The poster above was not created by Cylons, but by the PR team for NDSU's Little Country Theater. When someone used a smartphone app to scan the image at the center of the poster, they were shown the website featuring more information about the LCT's production of "Tales of the Lost Formicans."
The image on the poster is a qr code. A qr (quick response) code is a square barcode that can contain information like a URL, text, phone number or a text message. Using a barcode scanner app on their smartphone, people can scan the qr code to access the information behind the code.
These codes can be a great way to make a connection between a print publication or a physical location and related online information.Retailers are using qr codes in their weekly flyers to lead customers to more deals online. Qr codes have been used instead of larger, more expensive signs in public gardens and museums to lead people to detailed information about individual plants or works of art. They have even been used on grave markers in Japanese cemeteries to share additional information about the life of the deceased.
There are several sites where you can make your own qr codes for free. The QR Code Generator from the ZXing Project allows you to embed your contact information, a calendar event, an email address, a URL and other information into qr codes.

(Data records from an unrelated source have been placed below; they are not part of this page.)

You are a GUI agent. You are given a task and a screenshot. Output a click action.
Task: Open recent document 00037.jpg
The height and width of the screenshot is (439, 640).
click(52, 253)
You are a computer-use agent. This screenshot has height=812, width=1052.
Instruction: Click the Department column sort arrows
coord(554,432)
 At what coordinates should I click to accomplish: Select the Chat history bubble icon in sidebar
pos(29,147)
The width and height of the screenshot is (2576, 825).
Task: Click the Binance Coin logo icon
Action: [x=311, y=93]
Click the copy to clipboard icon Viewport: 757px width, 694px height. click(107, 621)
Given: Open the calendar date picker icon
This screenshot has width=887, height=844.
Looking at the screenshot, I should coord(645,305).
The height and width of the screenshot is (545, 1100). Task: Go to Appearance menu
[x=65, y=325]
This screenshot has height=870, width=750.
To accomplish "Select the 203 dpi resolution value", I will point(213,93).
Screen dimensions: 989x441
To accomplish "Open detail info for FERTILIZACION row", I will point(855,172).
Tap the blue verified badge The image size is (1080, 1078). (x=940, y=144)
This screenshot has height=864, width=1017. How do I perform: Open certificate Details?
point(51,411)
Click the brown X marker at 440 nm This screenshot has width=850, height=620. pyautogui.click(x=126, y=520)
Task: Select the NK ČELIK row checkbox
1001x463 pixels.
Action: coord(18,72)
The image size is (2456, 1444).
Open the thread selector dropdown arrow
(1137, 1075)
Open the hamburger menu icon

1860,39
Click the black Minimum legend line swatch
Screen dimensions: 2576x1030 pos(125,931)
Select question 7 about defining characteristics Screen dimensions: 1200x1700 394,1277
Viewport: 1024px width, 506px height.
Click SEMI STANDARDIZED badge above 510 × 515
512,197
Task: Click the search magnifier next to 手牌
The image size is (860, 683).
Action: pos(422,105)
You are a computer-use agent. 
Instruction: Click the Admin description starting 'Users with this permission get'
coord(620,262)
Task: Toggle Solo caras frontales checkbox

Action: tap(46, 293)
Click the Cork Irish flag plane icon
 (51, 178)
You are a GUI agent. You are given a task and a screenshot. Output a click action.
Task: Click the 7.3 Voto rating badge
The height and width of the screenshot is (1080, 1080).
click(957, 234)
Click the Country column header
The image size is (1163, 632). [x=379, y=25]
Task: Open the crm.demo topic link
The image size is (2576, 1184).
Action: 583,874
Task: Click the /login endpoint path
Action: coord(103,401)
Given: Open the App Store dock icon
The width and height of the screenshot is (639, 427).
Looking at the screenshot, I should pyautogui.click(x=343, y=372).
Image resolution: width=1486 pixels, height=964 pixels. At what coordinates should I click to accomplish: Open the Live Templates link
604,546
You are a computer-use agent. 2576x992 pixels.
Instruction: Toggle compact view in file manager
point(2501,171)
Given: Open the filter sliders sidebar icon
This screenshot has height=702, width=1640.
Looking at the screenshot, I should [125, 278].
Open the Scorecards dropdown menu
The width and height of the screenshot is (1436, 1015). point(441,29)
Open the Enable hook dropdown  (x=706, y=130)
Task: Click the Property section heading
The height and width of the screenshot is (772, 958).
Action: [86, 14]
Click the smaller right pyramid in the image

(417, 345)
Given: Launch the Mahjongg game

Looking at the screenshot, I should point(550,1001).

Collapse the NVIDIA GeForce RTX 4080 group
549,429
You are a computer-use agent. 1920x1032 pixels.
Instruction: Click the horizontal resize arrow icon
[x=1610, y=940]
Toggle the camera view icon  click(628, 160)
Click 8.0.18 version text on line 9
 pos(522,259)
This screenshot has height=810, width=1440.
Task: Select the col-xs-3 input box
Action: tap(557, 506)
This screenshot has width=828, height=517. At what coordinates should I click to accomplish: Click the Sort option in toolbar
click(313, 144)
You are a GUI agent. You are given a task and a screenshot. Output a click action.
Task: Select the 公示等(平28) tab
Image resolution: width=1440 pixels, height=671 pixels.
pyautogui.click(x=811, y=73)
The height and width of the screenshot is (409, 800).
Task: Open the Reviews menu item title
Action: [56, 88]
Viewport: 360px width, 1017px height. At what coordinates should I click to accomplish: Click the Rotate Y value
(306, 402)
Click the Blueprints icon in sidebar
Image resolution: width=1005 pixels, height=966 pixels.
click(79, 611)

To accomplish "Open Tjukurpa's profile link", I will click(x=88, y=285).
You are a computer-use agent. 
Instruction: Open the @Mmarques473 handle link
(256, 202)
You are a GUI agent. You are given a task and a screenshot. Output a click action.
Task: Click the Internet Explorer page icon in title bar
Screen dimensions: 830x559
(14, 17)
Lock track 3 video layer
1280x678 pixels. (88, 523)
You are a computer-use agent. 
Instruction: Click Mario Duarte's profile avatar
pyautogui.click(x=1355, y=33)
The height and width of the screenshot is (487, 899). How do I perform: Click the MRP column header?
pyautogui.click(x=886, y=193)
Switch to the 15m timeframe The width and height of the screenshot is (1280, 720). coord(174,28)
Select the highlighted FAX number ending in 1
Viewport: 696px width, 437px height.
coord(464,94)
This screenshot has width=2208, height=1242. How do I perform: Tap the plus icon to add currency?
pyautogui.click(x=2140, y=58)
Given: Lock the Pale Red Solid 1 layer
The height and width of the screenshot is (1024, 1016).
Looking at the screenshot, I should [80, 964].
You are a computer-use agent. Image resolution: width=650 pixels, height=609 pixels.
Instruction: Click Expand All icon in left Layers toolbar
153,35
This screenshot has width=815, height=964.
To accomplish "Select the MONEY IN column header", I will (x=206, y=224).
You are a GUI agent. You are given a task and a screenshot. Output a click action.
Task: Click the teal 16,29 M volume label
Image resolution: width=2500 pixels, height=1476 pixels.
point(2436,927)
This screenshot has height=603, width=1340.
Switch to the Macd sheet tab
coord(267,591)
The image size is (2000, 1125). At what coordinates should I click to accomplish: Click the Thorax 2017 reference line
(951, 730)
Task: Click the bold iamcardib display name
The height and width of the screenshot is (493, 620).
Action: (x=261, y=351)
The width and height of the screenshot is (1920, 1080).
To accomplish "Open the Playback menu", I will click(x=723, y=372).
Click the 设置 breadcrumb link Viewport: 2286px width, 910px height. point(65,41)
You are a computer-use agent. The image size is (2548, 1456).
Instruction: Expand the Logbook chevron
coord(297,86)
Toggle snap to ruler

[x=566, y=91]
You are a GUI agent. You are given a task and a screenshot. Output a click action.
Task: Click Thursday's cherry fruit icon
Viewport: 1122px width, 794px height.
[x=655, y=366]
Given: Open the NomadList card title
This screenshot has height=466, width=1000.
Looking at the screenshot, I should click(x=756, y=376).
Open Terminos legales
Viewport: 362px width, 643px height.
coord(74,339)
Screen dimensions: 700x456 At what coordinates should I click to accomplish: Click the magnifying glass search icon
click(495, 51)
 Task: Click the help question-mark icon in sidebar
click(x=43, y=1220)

Just choose the type of information you want to embed, enter your information and click "Generate." It creates a qr code that you can download as an image file (.png) and use in a printed document, attach to an email or include on a website or blog post. Here's a qr code that leads to my Twitter profile page.
If you already use the URL shortening service bit.ly, you can get the qr code for any bit.ly-shortened URL by adding ".qr" to the end of the shortened URL. For example, here is the URL to one of my recent blog posts, http://www.ag.ndsu.edu/roller/winnowingoar/entry/extension_educators_as_community_builders. I shortened the URL to, http://bit.ly/jOUesh, using bit.ly. To get the qr code for that URL, I just go to http://bit.ly/jOUesh.qr, right-click the qr code image displayed there and save it to my computer for use in a print document, web page or whatever.
If you want to scan qr codes with your smartphone, there are a number of apps available. I use the QuickMark QR Reader app on my Android phone (also available for iPhone). Search "qr code scanner" in your app store/market to find one that works for you.
What potential uses do you see for qr codes in cooperative extension and education?